▸ **What the task asks**:
Return each of the items below word for word, leaving every line unchanged.

▸ **Dataset excerpts**:

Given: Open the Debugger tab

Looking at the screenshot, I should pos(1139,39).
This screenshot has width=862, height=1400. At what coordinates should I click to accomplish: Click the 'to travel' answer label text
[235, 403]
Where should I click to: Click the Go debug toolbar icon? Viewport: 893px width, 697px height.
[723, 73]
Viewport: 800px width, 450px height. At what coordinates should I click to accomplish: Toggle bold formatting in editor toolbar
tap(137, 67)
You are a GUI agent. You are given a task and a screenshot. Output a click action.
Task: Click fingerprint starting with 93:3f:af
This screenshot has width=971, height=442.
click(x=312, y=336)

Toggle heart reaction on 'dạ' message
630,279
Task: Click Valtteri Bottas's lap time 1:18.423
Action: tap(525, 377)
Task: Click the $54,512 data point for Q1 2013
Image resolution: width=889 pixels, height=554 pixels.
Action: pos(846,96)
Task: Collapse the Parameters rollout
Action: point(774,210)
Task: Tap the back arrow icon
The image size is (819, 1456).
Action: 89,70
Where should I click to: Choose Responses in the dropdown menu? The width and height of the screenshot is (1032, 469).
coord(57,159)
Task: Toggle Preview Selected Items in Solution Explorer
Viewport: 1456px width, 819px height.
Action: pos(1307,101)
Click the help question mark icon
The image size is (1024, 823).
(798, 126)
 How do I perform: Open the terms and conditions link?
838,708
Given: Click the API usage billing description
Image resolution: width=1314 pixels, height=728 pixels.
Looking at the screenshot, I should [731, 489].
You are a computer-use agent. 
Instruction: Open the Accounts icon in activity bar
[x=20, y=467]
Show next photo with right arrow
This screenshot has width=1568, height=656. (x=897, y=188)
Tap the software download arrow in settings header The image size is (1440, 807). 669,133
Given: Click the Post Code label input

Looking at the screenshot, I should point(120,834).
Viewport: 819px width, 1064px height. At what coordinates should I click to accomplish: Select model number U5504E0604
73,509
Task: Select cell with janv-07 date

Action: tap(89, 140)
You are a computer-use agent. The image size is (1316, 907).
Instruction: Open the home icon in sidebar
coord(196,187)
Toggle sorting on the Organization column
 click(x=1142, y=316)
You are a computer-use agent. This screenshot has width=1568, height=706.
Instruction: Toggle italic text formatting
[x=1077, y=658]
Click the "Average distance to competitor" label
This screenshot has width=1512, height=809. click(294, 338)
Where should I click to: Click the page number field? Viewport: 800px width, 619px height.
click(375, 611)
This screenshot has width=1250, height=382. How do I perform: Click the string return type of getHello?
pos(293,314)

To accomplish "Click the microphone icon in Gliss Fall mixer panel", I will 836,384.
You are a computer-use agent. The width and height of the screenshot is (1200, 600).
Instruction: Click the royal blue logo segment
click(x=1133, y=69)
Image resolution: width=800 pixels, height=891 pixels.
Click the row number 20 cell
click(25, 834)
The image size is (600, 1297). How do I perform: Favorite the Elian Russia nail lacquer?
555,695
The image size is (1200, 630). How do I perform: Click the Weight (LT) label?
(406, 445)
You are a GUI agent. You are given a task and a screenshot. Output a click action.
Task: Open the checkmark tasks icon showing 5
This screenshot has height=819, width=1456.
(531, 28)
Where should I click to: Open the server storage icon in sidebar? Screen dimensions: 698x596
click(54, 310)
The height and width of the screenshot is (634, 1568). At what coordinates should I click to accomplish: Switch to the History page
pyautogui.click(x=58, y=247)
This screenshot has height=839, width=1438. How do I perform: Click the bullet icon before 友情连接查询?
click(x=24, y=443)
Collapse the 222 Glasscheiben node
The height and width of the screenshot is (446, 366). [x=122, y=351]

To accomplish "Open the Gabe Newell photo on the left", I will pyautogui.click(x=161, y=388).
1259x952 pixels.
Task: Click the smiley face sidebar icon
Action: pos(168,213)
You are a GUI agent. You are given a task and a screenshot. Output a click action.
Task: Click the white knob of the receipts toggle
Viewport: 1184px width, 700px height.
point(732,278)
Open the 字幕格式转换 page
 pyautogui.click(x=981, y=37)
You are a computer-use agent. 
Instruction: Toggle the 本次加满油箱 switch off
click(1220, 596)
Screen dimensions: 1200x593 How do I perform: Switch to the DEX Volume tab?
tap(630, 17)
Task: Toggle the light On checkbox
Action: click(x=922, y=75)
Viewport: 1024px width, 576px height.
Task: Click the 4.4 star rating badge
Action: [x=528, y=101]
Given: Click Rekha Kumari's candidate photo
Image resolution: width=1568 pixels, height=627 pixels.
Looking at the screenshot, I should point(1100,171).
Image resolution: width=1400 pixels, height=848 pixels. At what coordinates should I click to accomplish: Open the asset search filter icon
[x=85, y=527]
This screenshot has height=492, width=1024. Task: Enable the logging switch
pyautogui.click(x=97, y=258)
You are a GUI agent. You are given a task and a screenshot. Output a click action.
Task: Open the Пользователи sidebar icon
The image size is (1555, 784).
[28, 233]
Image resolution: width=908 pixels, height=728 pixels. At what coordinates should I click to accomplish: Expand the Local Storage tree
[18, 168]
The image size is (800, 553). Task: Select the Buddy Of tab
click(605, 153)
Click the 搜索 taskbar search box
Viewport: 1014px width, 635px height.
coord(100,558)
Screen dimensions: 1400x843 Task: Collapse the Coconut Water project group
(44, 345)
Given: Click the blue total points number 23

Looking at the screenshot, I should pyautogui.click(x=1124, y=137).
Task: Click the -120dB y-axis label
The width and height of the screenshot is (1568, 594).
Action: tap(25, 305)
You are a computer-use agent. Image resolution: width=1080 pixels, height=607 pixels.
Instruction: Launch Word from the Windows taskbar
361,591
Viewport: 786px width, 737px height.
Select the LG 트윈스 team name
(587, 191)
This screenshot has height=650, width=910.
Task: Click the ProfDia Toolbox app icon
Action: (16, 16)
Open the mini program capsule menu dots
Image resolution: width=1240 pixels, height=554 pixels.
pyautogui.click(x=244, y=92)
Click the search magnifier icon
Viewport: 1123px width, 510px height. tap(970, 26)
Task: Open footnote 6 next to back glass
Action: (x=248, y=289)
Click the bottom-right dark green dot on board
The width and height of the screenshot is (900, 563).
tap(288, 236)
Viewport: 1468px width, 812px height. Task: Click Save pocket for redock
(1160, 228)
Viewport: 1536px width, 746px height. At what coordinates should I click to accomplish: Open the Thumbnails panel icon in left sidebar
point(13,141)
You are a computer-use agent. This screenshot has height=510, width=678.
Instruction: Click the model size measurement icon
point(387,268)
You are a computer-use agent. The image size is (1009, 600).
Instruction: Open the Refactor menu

▸ **Full answer**:
Given: Open the Debugger tab

Looking at the screenshot, I should pos(1139,39).
This screenshot has width=862, height=1400. At what coordinates should I click to accomplish: Click the 'to travel' answer label text
[235, 403]
Where should I click to: Click the Go debug toolbar icon? Viewport: 893px width, 697px height.
[723, 73]
Viewport: 800px width, 450px height. At what coordinates should I click to accomplish: Toggle bold formatting in editor toolbar
tap(137, 67)
You are a GUI agent. You are given a task and a screenshot. Output a click action.
Task: Click fingerprint starting with 93:3f:af
This screenshot has width=971, height=442.
click(x=312, y=336)

Toggle heart reaction on 'dạ' message
630,279
Task: Click Valtteri Bottas's lap time 1:18.423
Action: tap(525, 377)
Task: Click the $54,512 data point for Q1 2013
Image resolution: width=889 pixels, height=554 pixels.
Action: pos(846,96)
Task: Collapse the Parameters rollout
Action: point(774,210)
Task: Tap the back arrow icon
The image size is (819, 1456).
Action: 89,70
Where should I click to: Choose Responses in the dropdown menu? The width and height of the screenshot is (1032, 469).
coord(57,159)
Task: Toggle Preview Selected Items in Solution Explorer
Viewport: 1456px width, 819px height.
Action: pos(1307,101)
Click the help question mark icon
The image size is (1024, 823).
(798, 126)
 How do I perform: Open the terms and conditions link?
838,708
Given: Click the API usage billing description
Image resolution: width=1314 pixels, height=728 pixels.
Looking at the screenshot, I should [731, 489].
You are a computer-use agent. 
Instruction: Open the Accounts icon in activity bar
[x=20, y=467]
Show next photo with right arrow
This screenshot has width=1568, height=656. (x=897, y=188)
Tap the software download arrow in settings header The image size is (1440, 807). 669,133
Given: Click the Post Code label input

Looking at the screenshot, I should point(120,834).
Viewport: 819px width, 1064px height. At what coordinates should I click to accomplish: Select model number U5504E0604
73,509
Task: Select cell with janv-07 date

Action: tap(89, 140)
You are a computer-use agent. The image size is (1316, 907).
Instruction: Open the home icon in sidebar
coord(196,187)
Toggle sorting on the Organization column
 click(x=1142, y=316)
You are a computer-use agent. This screenshot has width=1568, height=706.
Instruction: Toggle italic text formatting
[x=1077, y=658]
Click the "Average distance to competitor" label
This screenshot has width=1512, height=809. click(294, 338)
Where should I click to: Click the page number field? Viewport: 800px width, 619px height.
click(375, 611)
This screenshot has width=1250, height=382. How do I perform: Click the string return type of getHello?
pos(293,314)

To accomplish "Click the microphone icon in Gliss Fall mixer panel", I will 836,384.
You are a computer-use agent. The width and height of the screenshot is (1200, 600).
Instruction: Click the royal blue logo segment
click(x=1133, y=69)
Image resolution: width=800 pixels, height=891 pixels.
Click the row number 20 cell
click(25, 834)
The image size is (600, 1297). How do I perform: Favorite the Elian Russia nail lacquer?
555,695
The image size is (1200, 630). How do I perform: Click the Weight (LT) label?
(406, 445)
You are a GUI agent. You are given a task and a screenshot. Output a click action.
Task: Open the checkmark tasks icon showing 5
This screenshot has height=819, width=1456.
(531, 28)
Where should I click to: Open the server storage icon in sidebar? Screen dimensions: 698x596
click(54, 310)
The height and width of the screenshot is (634, 1568). At what coordinates should I click to accomplish: Switch to the History page
pyautogui.click(x=58, y=247)
This screenshot has height=839, width=1438. How do I perform: Click the bullet icon before 友情连接查询?
click(x=24, y=443)
Collapse the 222 Glasscheiben node
The height and width of the screenshot is (446, 366). [x=122, y=351]

To accomplish "Open the Gabe Newell photo on the left", I will pyautogui.click(x=161, y=388).
1259x952 pixels.
Task: Click the smiley face sidebar icon
Action: pos(168,213)
You are a GUI agent. You are given a task and a screenshot. Output a click action.
Task: Click the white knob of the receipts toggle
Viewport: 1184px width, 700px height.
point(732,278)
Open the 字幕格式转换 page
 pyautogui.click(x=981, y=37)
You are a computer-use agent. 
Instruction: Toggle the 本次加满油箱 switch off
click(1220, 596)
Screen dimensions: 1200x593 How do I perform: Switch to the DEX Volume tab?
tap(630, 17)
Task: Toggle the light On checkbox
Action: click(x=922, y=75)
Viewport: 1024px width, 576px height.
Task: Click the 4.4 star rating badge
Action: [x=528, y=101]
Given: Click Rekha Kumari's candidate photo
Image resolution: width=1568 pixels, height=627 pixels.
Looking at the screenshot, I should point(1100,171).
Image resolution: width=1400 pixels, height=848 pixels. At what coordinates should I click to accomplish: Open the asset search filter icon
[x=85, y=527]
This screenshot has height=492, width=1024. Task: Enable the logging switch
pyautogui.click(x=97, y=258)
You are a GUI agent. You are given a task and a screenshot. Output a click action.
Task: Open the Пользователи sidebar icon
The image size is (1555, 784).
[28, 233]
Image resolution: width=908 pixels, height=728 pixels. At what coordinates should I click to accomplish: Expand the Local Storage tree
[18, 168]
The image size is (800, 553). Task: Select the Buddy Of tab
click(605, 153)
Click the 搜索 taskbar search box
Viewport: 1014px width, 635px height.
coord(100,558)
Screen dimensions: 1400x843 Task: Collapse the Coconut Water project group
(44, 345)
Given: Click the blue total points number 23

Looking at the screenshot, I should pyautogui.click(x=1124, y=137).
Task: Click the -120dB y-axis label
The width and height of the screenshot is (1568, 594).
Action: tap(25, 305)
You are a computer-use agent. Image resolution: width=1080 pixels, height=607 pixels.
Instruction: Launch Word from the Windows taskbar
361,591
Viewport: 786px width, 737px height.
Select the LG 트윈스 team name
(587, 191)
This screenshot has height=650, width=910.
Task: Click the ProfDia Toolbox app icon
Action: (16, 16)
Open the mini program capsule menu dots
Image resolution: width=1240 pixels, height=554 pixels.
pyautogui.click(x=244, y=92)
Click the search magnifier icon
Viewport: 1123px width, 510px height. tap(970, 26)
Task: Open footnote 6 next to back glass
Action: (x=248, y=289)
Click the bottom-right dark green dot on board
The width and height of the screenshot is (900, 563).
tap(288, 236)
Viewport: 1468px width, 812px height. Task: Click Save pocket for redock
(1160, 228)
Viewport: 1536px width, 746px height. At what coordinates should I click to accomplish: Open the Thumbnails panel icon in left sidebar
point(13,141)
You are a computer-use agent. This screenshot has height=510, width=678.
Instruction: Click the model size measurement icon
point(387,268)
You are a computer-use agent. The image size is (1009, 600).
Instruction: Open the Refactor menu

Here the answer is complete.